Quand on sait que dans certains 'organismes', sauf à être syndiqué vous êtes "barrés" avec des manières qui tiennent davantage du racket ou des syndicats US du temps de la mafia rayonnante... et donc que pas mal de ces adhérents ne le sont que contraints et forcés, il faut sûrement lire moins que ça!

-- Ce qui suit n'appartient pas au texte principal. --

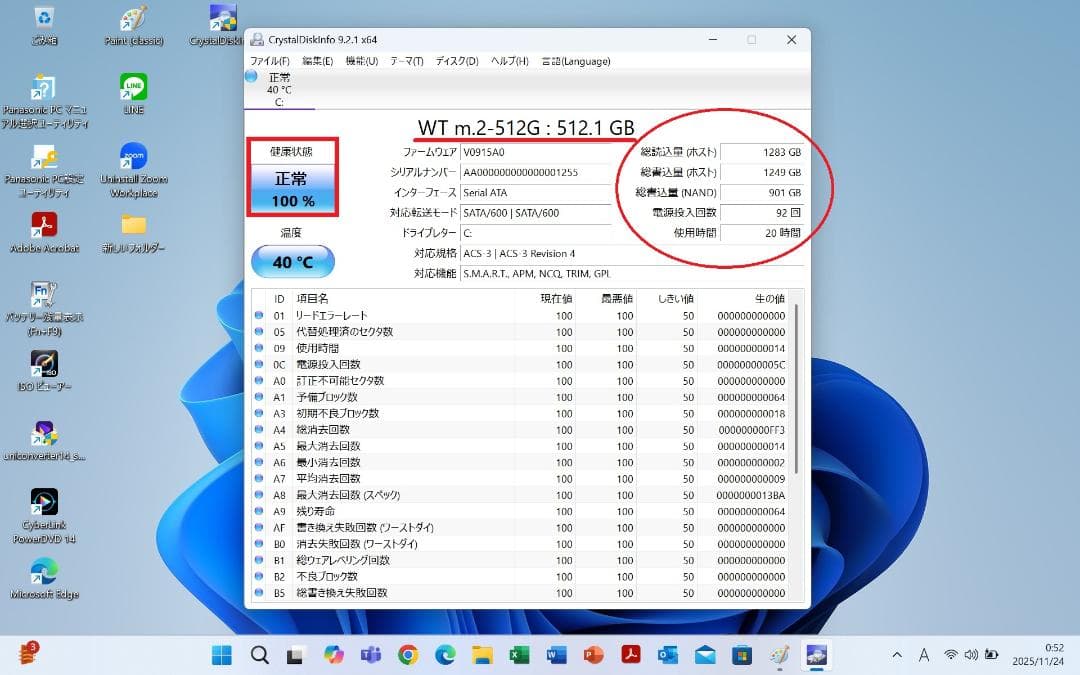Open Outlook from the taskbar

coord(668,655)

Le syndicalisme est une (très) bonne chose ! Encore faudrait-il que les syndicats ne soient le si parfait archétype de corporatisme étroit et dictatorial qu'il est devenu. Son absence de réelle influence positive n'est pas un problème de moyens (ils sont largement financés par le contribuable, bien au delà de ce qu'ils représentent réellement) mais de positionnement. C'est hélas la politique des 'gros pardessus' qui vivent sur le désespoir des classes laborieuses qu'ils sont censés servir.
a écrit le 26/01/2012 à 4:18 :
Bayrou avait vu juste sur la situation économique en 2007 et ses propositions en faveur des PME étaient tout à fait pertinentes. Dommage que les français se soient laissés tromper par des propositions inadaptées des principaux partis. Et espérons qu'ils voteront enfin Bayrou en 2012.
Réponse de le 26/01/2012 à 4:47 :
Je suis d'accord avec vous pour mr bayrou . Sachez cependant que les mass médias mettent en place deux tromblons (un peu comme aux USA) et que les gens n'ont pas visibilité pour le coup à cause aussi des instituts de sondages qui formatent les intentions ( preuve du 2 ieme tour de lepen en 2002 qui parait il avoir été une surprise.. Alors souhaitons bonne chance à la France pour la prochaine élection!
a écrit le 26/01/2012 à 4:01 :
C'est juste, une photo relative aux problèmes d'emploi ou de chomage n'est quand même pas compliquée à trouver. Au pire, on sort dans la rue et on prend une photo d'une agence Pôle Emploi...plutot que cette photo trouvée sur internet...qui s'apparente plutot à une agence bancaire...en Chine!
a écrit le 26/01/2012 à 2:46 :
Super la photo qui accompagne l'article...comme trop souvent c'est n'importe quoi. Bravo La Tribune.